Mathematical models for the prediction of resistances and treatment optimization in pediatric lymphoblastic leukemias (LLAMAT).
Acute lymphoblastic leukemias (ALL) are the most frequent type of cancer in children. Current treatments have improved survival to 80% of diagnosed patients but there are still many children dying of this disease. LLAMAT’s study intends to gather more quantitative data on the disease, both at diagnosis and during follow-up, to better monitor its evolution, predict potential relapses and optimize the therapeutic combinations used.
Where is it being implemented?
The protocol has been approved and is running at Hospital de Jerez (Cádiz), Hospital Virgen de la Arrixaca (Murcia), Hospital Virgen del Rocío (Seville), Hospital del Niño Jesús (Madrid), Hospital Virgen de las Nieves (Granada), Hospital Virgen de la Salud (Toledo), and others.
What data do we collect?
Our collaborators collect retrospectively the data used routinely for the integrated diagnosis of ALLs.
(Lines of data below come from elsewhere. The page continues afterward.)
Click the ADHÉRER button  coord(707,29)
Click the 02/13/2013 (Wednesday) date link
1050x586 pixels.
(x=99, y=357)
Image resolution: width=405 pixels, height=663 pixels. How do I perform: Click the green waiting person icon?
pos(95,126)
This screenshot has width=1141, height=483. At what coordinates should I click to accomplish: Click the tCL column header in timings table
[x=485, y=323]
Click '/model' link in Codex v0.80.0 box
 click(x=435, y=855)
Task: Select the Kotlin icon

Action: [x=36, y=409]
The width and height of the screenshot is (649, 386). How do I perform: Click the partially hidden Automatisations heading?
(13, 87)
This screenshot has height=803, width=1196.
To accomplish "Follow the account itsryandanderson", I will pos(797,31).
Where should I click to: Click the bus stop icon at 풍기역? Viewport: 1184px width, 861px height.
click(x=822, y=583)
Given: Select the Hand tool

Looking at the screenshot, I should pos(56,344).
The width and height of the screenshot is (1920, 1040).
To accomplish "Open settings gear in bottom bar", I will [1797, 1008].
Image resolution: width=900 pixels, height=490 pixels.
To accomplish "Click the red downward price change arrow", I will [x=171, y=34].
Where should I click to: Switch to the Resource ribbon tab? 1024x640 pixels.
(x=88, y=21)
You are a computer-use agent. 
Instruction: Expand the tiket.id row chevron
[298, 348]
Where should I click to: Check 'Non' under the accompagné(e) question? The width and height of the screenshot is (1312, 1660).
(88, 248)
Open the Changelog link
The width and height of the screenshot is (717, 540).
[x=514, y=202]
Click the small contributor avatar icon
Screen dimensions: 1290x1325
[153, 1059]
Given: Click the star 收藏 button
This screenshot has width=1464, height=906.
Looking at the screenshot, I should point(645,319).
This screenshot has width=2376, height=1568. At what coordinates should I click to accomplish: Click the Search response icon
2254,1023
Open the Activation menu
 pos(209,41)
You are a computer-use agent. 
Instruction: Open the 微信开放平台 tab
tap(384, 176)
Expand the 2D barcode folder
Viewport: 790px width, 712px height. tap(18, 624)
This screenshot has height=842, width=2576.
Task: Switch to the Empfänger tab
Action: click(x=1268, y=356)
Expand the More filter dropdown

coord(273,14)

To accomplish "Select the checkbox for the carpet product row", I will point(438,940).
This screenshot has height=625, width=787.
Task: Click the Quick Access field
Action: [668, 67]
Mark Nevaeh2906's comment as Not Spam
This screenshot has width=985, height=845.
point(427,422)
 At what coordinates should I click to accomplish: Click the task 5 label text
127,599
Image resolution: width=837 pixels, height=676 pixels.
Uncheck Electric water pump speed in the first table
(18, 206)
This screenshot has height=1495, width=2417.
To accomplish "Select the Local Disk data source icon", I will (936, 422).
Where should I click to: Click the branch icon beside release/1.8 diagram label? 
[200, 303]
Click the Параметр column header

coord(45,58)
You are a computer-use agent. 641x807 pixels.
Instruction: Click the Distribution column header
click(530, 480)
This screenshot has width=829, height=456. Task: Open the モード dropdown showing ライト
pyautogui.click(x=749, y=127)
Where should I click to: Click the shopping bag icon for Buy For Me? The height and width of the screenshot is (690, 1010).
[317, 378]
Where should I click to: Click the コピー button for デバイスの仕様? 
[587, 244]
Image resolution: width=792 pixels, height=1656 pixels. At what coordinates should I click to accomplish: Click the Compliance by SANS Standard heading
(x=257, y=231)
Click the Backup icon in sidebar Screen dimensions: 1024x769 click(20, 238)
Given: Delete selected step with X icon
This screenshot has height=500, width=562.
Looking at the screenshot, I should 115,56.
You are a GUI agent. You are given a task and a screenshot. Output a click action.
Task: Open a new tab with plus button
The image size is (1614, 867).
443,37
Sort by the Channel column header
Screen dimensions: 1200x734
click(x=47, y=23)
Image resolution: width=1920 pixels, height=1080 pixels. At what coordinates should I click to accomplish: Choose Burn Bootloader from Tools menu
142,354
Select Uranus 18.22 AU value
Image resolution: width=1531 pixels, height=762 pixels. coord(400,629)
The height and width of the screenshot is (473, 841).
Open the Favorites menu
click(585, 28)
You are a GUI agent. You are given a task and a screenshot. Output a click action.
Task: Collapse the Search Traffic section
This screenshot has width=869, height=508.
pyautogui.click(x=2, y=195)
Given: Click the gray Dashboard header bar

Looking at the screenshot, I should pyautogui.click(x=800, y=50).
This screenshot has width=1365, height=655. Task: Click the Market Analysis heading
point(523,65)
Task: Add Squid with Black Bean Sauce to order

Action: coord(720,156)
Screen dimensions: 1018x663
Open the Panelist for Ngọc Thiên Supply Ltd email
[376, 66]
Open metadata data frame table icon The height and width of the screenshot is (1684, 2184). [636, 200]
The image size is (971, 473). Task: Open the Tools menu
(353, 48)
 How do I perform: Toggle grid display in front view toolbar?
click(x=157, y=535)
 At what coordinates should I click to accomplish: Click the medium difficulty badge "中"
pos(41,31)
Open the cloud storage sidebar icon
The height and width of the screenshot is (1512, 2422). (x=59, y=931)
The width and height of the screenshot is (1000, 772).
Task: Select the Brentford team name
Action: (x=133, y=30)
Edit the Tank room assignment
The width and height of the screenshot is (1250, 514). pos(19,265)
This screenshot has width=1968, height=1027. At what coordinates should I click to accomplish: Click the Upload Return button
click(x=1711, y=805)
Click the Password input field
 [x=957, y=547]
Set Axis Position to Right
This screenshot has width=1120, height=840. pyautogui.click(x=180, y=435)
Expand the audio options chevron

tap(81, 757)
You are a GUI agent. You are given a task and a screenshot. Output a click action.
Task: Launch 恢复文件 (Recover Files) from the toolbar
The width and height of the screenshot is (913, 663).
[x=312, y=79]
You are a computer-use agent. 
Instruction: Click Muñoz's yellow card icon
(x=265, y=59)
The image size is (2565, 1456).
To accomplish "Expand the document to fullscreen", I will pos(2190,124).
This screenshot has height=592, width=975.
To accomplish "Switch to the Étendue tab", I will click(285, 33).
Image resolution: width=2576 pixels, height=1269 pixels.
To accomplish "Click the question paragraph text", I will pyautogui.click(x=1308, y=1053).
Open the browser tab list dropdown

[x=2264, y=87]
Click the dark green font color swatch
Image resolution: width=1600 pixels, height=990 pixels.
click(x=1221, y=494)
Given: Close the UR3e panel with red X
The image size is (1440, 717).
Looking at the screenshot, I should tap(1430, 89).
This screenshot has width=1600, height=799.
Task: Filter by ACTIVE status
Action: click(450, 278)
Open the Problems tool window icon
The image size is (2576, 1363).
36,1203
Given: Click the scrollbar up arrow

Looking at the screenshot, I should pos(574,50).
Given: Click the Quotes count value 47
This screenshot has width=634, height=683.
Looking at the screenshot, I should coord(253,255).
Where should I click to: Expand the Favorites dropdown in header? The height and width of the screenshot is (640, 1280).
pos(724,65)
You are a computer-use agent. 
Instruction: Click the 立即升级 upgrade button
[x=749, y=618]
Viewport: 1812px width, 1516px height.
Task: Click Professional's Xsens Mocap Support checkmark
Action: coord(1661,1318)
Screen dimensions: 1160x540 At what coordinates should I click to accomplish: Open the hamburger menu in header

Also, the raw flow-cytometry data are being collected since this contains a lot of biological information (6-10 markers of 100,000 – 1,000,000 cells) that is not exploited in full.
What are the expected benefits for patients?
The idea is to explore whether novel mathematical algorithms can be used to develop prognoses and predictive biomarkers on ALL based on the data, specifically for improving the initial patient classification. Also, to design personalized treatment schedules and/or combinations that could either avoid relapses or diminish toxicity in patients with favorable prognoses.
When will the results be available?
Protocol has been approved and the first papers providing biomarkers of relapse on diagnosis have been published in 2020 and 2021.